Vacations in Thailand may be utilised to learn about the Mon-Khmer languages from the Bru, Khmer, Kuy, Lawa, Lua, Mani, Mlabri, Mon, Nyah Kur, Palaung, Phai and Sao people. The Brus live in the Sakon Nakhon and Mukdahan provinces, and also in the Isan region. Khmers came from Cambodia and made the north-eastern part of the country their home. Kuys practise a variety of professions here like mining, weaving, handicrafts, rice and silk farming. Lawa, who live in the northern region of the kingdom, are one of its oldest ethnicities. The Luas are another Lao group, who have considerable numbers in Thailand. Mani is among the smallest groups here and its members practise a hunting-gathering lifestyle.

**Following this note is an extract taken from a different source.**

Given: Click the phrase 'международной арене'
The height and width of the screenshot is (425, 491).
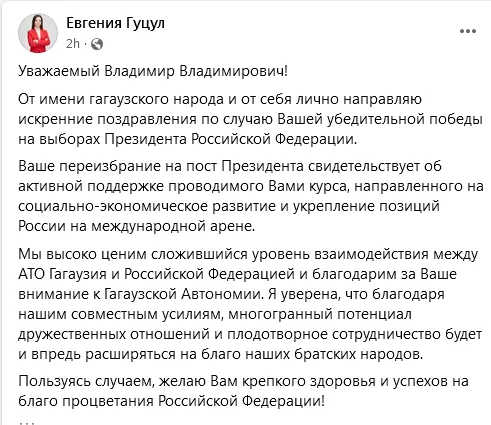Looking at the screenshot, I should (173, 226).
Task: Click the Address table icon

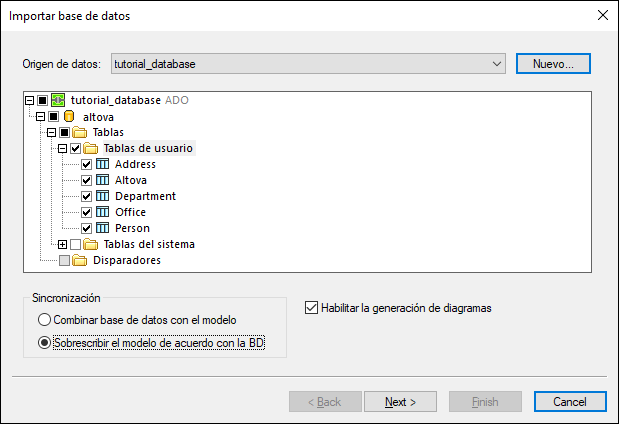Action: pos(102,164)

The hills in the northern part of the kingdom are also home to the small Mlabri community. Tourists can meet Mon inhabitants in the southern extreme of the sovereign state, near its border with Malaysia. Among the oldest residents of the region are the Nyah Kurs, who found some of the earliest civilisations here. Northern Thailand is also home to the Palaung ethnic group, who mostly follow the Theravada sect of Buddhism. The Phai community is mostly concentrated in the Nan Province of the kingdom. Northeast Thailand is where people of the Sao community mostly live.
Tibeto-Burman and Chinese
These two families of languages are spoken by the Han, Akha, Karen, Lahu, Lisu and Yi ethnic groups. During trips to this country, people may also interact with one of the largest Chinese community outside of their homeland, and they mostly belong to the Han sub-ethnicity. The Akhas came from China in the 1900s and relocated to the hilly areas of the kingdom, which are also the refuge of the Karens, who had migrated from Myanmar. Lahus and Yi, who have strong Chinese roots and Lisu, who are also found in Arunachal Pradesh (India) are also among the hill tribes of Thailand.
The Malayo-Polynesian languages are spoken by the Cham, Malay, Moken and Urak Lawoi ethnic groups. Here these people mostly inhabit the southern provinces of Pattani, Narathiwat, Yala and Songkhla. The southern part of the country can be visited to meet some ethnic Malays as well. A minority, the Moken people, live on the west coast of the kingdom and also in southern provinces of Phuket, Krabi, Satun, Trang, Ranong and Phang Nga. Among the aboriginal inhabitants of Thailand speaking these tongues are Urak Lawoi who inhabit the islands around the country.
Hmong-Mien or Miao-Yao
The most significant ethnicities in this nation to speak the Miao-Yao or Hmong-Mien languages are the Hmong and Yao. When and where the Hmong inhabitants first appeared is widely debated. It is generally believed that they originated in the area around the Yellow and Yangtze Rivers. Some historians and anthropologists theorise that this ethnic group has inhabited southern China for over 2000 years. The Yaos make up one of the six tribes that live in the Thai hills. Their history can be traced to about 2000 years ago, and they probably appeared in the Hunan province of China. They were pushed down further south by the rapidly expanding Han inhabitants.